■ Exercise passage:

•••

2008年6月8日 星期日

Mobile Computing for Indoor Wayfinding Based on Bluetooth Sensors for Individuals with Cognitive Impairments

In this paper, The Authors propose a novel personal guidance system based on Bluetooth for individuals with cognitive impairments.

For an adult with mental disorder may want to lead a more independent life and be capable of getting trained and keeping employed, but may experienced difficulty in using public transportation to and from the workplace. The growing recognition that assistive technology can be developed for cognitive as well as physical impairments has led several research groups to prototype way finding systems.

Bluetooth is an industrial specification for wireless personal area networks (PANs). Bluetooth provides a way to connect and exchange information between devices such as mobile phones, laptops, PCs, printers. In this paper, Bluetooth is used for personal way finding purposes where Bluetooth beacons and ID scanning are used. Bluetooth operated in this discovery mode saves power, eliminate manual passkey challenges, and reduce privacy and security concern as the use does not expose her ID. Based on the Bluetooth beacon received, the position where the user is can be identified at the remote server and enable the way finding sequences.

•••

■ Data excerpts:
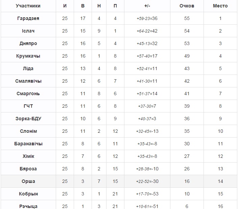Image resolution: width=238 pixels, height=209 pixels.
Task: Open the Дняпро team entry
Action: tap(28, 43)
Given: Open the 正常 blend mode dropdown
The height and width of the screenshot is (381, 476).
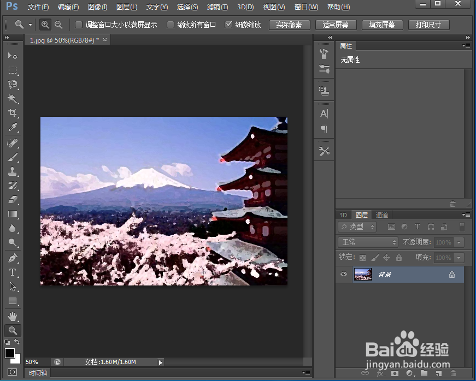Looking at the screenshot, I should click(x=367, y=242).

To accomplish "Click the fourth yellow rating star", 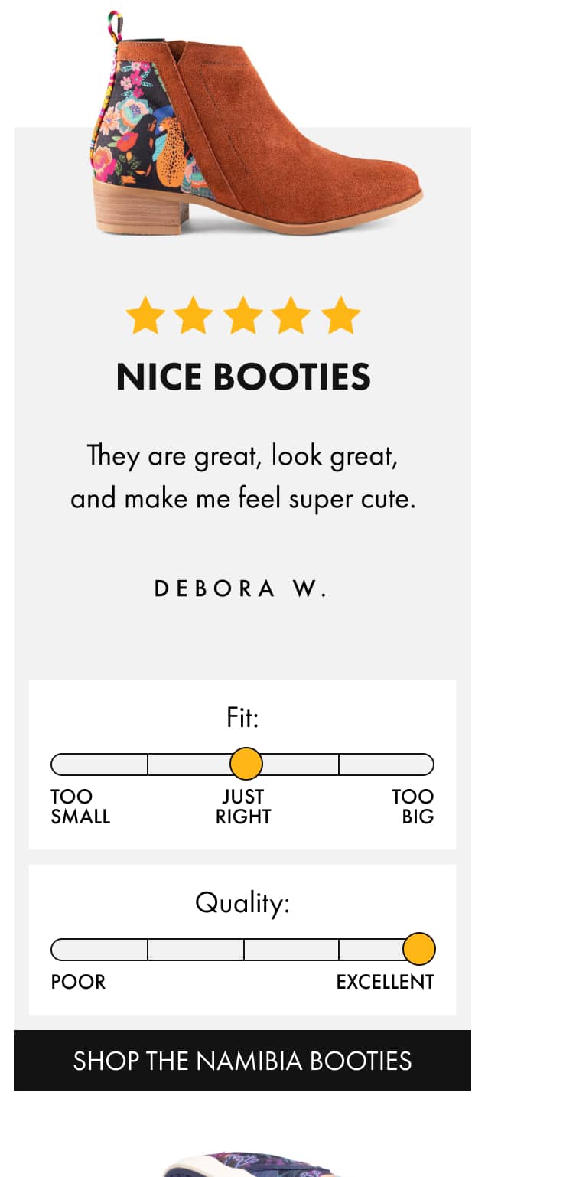I will coord(291,316).
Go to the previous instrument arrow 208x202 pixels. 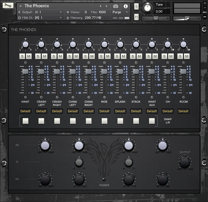point(101,6)
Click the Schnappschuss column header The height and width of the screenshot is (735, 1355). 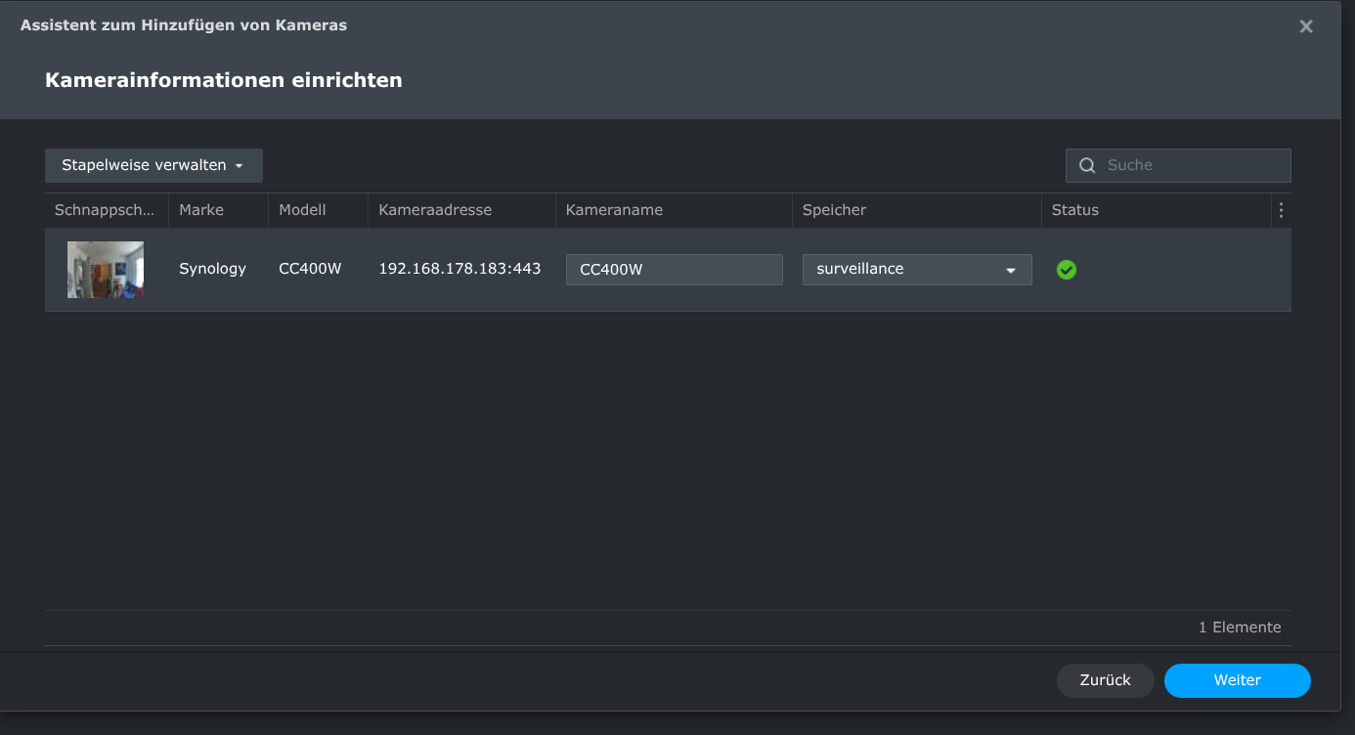(x=105, y=210)
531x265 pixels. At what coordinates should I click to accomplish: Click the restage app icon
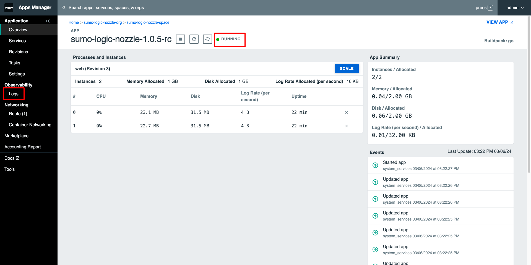(207, 39)
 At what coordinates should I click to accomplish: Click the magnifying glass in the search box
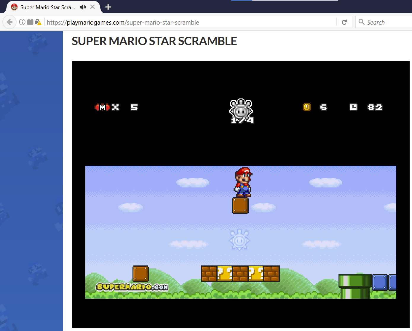pyautogui.click(x=362, y=22)
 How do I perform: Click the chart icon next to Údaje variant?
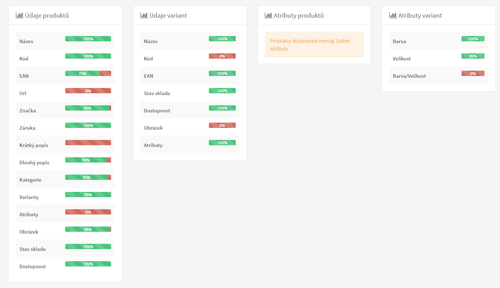coord(144,15)
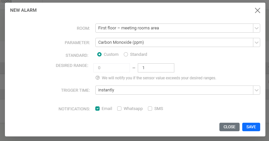269x141 pixels.
Task: Click the 'Whatsapp' label text
Action: 133,109
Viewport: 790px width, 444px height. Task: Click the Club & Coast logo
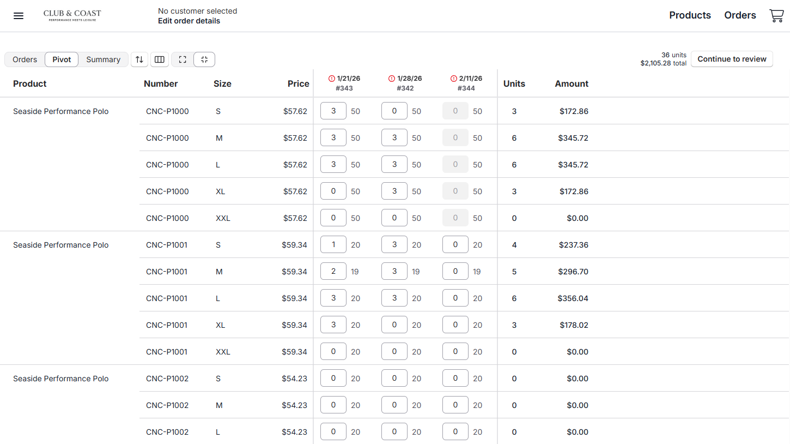tap(72, 16)
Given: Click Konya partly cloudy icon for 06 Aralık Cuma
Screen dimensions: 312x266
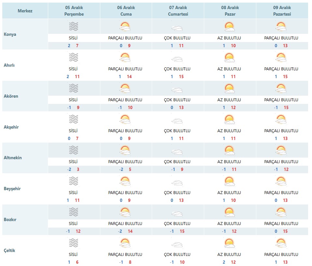Looking at the screenshot, I should click(125, 27).
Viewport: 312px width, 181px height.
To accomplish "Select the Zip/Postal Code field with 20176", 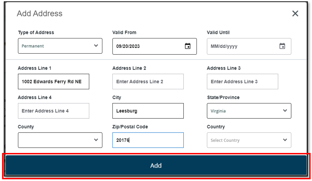I will [148, 140].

•••

■ Action item:
Extend the summary of the Bluetooth wayfinding paper, starting after its last sentence. The rows have nothing to do with the summary of the Bluetooth wayfinding paper.

■ Response to this task:
Prototype Design:

The Bluetooth beacons trigger downloading of photos with directional instructions, thus eliminating the need of a shadow support team behind the user. Route personalization is accomplished by the system identifying the user and the destination set ahead of time. Therefore, even sensing the same beacon on the same spot, different users may receive different directional instructions. It works indoors where GPS signals cannot reach. The design draws upon the psychological models of spatial navigation, usability studies of interfaces by people with cognitive impairments, and the requirements based on interviews with nurses and job coaches at rehabilitation hospitals and institutes.

A PDA is carried by the individual who has difficulty in indoor way finding or taking public transit to and from work. The PDA shows the just-in-time directions and instructions by displaying photos, triggered by Bluetooth beacons sensed by the PDA’s built-in reader. The photos have to be prepared ahead of time.

Although the routes are preset, very few patients can hook up the PDA to a networked PC so that photos can be stored on PDA and invoked immediately when needed. Alternatively, downloaded photos are locally cached for future use. This could potentially save communications energy and cost, while reducing response time.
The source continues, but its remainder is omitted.